Regulation of Calcium Excretion
- The regulation of ECF calcium levels is complex and involves the interaction of multiple endocrine hormones acting on multiple organ systems (See: Calcium and Phosphate Endocrinology). The unique aspect of calcium is that bone represents a large store of the ion that can be mobilized to maintain ECF calcium levels. However, the bone calcium reservoir is not inexhaustible and over the long-term calcium intake must be balanced with calcium excretion. Regulated calcium excretion occurs both in the intestines and kidneys. Here we focus on renal calcium excretion which is largely regulated by its rate of tubular resorption.
- It should be noted that protein-bound calcium cannot be filtered through the glomerular barrier and thus is not subject to renal regulation (See: Calcium and Phosphate Physiologic Forms). Consequently, only the unbound ionic ECF calcium, representing 60% of the total, is subject to renal regulation. Calcium resorption occurs in multiple segments of the nephron via distinct resorptive mechanisms.

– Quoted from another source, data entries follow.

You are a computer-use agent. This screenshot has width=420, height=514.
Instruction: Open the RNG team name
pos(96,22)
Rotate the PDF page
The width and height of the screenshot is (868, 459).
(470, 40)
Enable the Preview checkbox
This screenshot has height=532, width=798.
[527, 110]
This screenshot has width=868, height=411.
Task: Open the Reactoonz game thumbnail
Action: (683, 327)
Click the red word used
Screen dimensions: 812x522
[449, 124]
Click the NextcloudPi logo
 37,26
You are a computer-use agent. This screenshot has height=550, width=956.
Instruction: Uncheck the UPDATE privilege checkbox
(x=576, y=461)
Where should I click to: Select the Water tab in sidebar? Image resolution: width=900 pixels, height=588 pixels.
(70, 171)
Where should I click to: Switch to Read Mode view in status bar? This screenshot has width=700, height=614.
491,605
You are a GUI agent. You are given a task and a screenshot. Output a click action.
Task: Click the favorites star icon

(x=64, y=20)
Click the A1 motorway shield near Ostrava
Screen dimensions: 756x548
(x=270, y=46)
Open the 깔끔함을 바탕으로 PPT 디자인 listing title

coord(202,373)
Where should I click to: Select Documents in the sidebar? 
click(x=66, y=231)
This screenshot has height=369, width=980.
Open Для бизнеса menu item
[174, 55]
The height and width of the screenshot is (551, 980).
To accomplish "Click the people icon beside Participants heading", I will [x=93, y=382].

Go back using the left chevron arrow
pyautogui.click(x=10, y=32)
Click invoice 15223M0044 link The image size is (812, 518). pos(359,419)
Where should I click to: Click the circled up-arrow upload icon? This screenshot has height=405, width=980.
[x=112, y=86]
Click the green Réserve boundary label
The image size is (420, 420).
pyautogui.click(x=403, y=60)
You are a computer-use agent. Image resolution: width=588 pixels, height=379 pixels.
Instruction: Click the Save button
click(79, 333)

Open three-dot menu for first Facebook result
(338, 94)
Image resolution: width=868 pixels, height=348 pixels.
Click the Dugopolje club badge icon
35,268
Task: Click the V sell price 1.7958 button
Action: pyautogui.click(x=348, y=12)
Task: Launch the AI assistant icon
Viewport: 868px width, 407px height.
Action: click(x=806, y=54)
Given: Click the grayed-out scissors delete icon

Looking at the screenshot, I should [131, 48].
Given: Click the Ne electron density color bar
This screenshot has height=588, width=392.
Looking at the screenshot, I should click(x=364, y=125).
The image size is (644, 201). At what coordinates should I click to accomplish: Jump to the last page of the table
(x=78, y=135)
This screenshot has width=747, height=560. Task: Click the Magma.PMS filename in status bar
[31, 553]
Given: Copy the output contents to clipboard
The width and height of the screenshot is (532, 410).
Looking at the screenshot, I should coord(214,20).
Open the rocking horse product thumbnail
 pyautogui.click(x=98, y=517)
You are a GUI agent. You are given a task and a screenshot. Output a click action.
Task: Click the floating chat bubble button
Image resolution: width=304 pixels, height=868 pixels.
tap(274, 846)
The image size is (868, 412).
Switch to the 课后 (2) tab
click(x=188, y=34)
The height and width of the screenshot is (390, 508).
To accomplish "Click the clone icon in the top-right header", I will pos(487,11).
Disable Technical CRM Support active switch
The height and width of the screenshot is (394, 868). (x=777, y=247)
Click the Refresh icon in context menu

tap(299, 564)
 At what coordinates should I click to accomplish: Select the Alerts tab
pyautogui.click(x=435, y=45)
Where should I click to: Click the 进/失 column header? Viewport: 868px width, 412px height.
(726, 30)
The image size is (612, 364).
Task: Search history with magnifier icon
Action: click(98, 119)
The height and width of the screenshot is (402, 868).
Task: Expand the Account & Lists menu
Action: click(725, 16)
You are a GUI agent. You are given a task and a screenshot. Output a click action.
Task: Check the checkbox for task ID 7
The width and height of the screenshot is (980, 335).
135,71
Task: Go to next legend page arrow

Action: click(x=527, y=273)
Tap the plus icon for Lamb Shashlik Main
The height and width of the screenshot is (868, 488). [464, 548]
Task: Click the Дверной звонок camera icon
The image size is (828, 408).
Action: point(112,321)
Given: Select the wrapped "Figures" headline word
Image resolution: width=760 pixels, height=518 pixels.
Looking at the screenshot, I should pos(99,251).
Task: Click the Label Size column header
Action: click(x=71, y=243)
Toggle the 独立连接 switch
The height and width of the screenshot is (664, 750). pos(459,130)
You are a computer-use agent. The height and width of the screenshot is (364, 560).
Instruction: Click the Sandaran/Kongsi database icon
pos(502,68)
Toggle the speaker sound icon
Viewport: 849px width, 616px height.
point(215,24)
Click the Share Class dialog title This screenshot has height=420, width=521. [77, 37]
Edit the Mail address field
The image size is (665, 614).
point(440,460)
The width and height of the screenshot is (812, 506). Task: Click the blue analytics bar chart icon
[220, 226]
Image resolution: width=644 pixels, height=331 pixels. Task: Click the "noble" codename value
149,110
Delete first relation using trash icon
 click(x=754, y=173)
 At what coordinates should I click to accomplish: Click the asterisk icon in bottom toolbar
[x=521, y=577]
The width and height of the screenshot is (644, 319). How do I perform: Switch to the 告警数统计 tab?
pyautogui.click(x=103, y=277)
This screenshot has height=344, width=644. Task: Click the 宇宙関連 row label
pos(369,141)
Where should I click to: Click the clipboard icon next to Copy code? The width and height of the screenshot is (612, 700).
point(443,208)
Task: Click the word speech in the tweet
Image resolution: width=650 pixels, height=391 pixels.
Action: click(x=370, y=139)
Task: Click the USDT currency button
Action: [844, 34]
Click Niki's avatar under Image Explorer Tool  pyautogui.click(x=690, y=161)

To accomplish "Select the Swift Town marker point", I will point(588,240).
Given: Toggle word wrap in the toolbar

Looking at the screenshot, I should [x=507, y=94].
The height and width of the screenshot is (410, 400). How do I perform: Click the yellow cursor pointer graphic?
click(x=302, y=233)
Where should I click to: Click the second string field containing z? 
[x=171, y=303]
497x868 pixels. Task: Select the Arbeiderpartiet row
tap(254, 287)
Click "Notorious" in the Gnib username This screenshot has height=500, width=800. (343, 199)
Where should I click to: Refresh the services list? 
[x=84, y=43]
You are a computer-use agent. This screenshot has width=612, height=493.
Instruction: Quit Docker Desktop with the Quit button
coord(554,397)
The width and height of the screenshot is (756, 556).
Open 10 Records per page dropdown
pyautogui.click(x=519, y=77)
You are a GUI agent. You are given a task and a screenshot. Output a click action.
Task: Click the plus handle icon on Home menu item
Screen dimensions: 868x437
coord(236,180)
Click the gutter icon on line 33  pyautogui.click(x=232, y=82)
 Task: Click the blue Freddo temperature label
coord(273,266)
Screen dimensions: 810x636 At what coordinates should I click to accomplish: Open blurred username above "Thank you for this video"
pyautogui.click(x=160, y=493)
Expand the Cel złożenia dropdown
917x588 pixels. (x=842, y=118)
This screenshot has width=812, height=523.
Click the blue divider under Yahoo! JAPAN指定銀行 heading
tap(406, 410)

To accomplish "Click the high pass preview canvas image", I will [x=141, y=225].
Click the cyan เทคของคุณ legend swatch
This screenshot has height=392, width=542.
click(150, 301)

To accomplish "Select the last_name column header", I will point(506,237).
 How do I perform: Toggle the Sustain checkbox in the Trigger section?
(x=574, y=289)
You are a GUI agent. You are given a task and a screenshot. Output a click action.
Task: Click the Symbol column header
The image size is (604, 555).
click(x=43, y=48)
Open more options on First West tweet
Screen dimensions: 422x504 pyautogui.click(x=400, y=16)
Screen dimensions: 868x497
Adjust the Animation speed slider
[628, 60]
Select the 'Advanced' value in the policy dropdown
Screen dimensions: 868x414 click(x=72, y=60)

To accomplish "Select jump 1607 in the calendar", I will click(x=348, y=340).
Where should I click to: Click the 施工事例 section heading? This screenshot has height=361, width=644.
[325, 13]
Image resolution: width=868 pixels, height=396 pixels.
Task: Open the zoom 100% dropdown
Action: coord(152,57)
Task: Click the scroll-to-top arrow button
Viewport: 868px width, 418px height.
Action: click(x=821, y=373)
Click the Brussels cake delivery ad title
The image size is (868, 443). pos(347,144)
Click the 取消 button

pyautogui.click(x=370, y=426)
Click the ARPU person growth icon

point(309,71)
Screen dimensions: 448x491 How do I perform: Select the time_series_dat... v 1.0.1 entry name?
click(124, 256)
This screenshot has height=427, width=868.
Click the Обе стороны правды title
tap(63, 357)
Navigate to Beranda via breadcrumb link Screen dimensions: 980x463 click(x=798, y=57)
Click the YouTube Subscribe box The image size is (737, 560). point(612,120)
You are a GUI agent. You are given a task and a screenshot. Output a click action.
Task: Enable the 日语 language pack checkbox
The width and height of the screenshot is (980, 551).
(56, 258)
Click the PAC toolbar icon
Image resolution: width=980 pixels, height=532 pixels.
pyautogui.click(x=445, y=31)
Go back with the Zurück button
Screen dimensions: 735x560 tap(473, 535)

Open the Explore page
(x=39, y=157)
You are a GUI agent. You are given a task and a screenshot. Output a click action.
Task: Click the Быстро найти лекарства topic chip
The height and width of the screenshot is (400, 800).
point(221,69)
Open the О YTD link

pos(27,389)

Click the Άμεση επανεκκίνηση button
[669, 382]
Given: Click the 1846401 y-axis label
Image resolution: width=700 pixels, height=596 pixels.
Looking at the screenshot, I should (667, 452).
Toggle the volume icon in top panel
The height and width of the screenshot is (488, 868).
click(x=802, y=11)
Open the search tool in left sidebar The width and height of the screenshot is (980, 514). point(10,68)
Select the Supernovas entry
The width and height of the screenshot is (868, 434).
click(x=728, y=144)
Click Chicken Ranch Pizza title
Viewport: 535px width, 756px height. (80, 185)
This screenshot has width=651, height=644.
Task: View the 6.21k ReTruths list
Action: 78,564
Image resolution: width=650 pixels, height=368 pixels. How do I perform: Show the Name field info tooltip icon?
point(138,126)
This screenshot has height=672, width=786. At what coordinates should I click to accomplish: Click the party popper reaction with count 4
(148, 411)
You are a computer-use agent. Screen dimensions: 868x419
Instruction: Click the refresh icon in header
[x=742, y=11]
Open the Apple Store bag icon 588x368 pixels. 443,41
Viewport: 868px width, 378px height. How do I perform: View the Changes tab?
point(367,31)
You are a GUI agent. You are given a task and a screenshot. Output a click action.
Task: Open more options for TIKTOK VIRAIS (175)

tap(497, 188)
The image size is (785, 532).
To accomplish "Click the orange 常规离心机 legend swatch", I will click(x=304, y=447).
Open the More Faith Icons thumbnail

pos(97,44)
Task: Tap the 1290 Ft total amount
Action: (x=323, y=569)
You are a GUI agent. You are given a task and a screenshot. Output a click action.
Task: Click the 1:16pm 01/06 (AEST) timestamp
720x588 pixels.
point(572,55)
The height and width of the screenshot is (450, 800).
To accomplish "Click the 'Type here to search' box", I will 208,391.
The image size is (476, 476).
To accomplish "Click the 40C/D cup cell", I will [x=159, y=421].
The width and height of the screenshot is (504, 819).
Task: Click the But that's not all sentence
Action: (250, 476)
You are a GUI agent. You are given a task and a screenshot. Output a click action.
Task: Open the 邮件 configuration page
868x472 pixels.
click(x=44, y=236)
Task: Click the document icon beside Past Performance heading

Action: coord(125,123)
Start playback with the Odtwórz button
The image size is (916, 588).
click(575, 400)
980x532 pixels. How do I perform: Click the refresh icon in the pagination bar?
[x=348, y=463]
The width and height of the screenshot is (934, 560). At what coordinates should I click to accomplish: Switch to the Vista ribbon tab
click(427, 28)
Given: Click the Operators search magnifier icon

- Proximal Tubule and Thick Ascending Loop of Henle
- Roughly 67% of calcium is resorbed in the proximal tubule while 25% is resorbed in the thick ascending Henle. Calcium resorption in these early segments occurs largely via a paracellular route and is dependent on the large amounts of sodium resorption performed. When sodium resorption is inhibited, either by the action of diuretics or ECF volume expansion, calcium resorption also declines and its urinary loss increases.
- The driving force for calcium resorption in the proximal tubule is likely the fact that the ion becomes concentrated as large volumes of water are resorbed in this segment. This is also the case in the thick Henle but in addition the thick Henle carries a large positive luminal potential that adds to the driving force for paracellular calcium resorption.
- Early Distal Tubule
- The early distal tubule is responsible for resorbing the remaining 8% of filtered calcium; however, as discussed below this segment represents the most important locus for regulation of calcium excretion. Unlike the proximal tubule and thick Henle, resorption of calcium in the early distal tubule is independent of sodium. Here, luminal calcium resorption appears to occur through a calcium channel. The resorptive electrochemical gradient for calcium is generated by a basolateral calcium-ATPase.
- Renal calcium resorption is enhanced by all three calcium-modulating hormones, Parathyroid Hormone (PTH), Vitamin D, and Calcitonin; however, the most important hormone is PTH. As discussed in parathyroid hormone physiology, PTH levels are modulated by both blood calcium and phosphate levels. All things being equal, PTH levels rise when blood calcium levels fall whereas PTH levels fall when blood calcium levels rise. The capacity of PTH to enhance renal calcium resorption appears to be by stimulating the basolateral calcium-ATPase in the early distal tubule. Taken together then, the relationship between blood calcium levels, PTH, and renal sodium excretion represent a negative feedback control circuit that maintains relatively stable levels of ECF calcium concentration over the long term.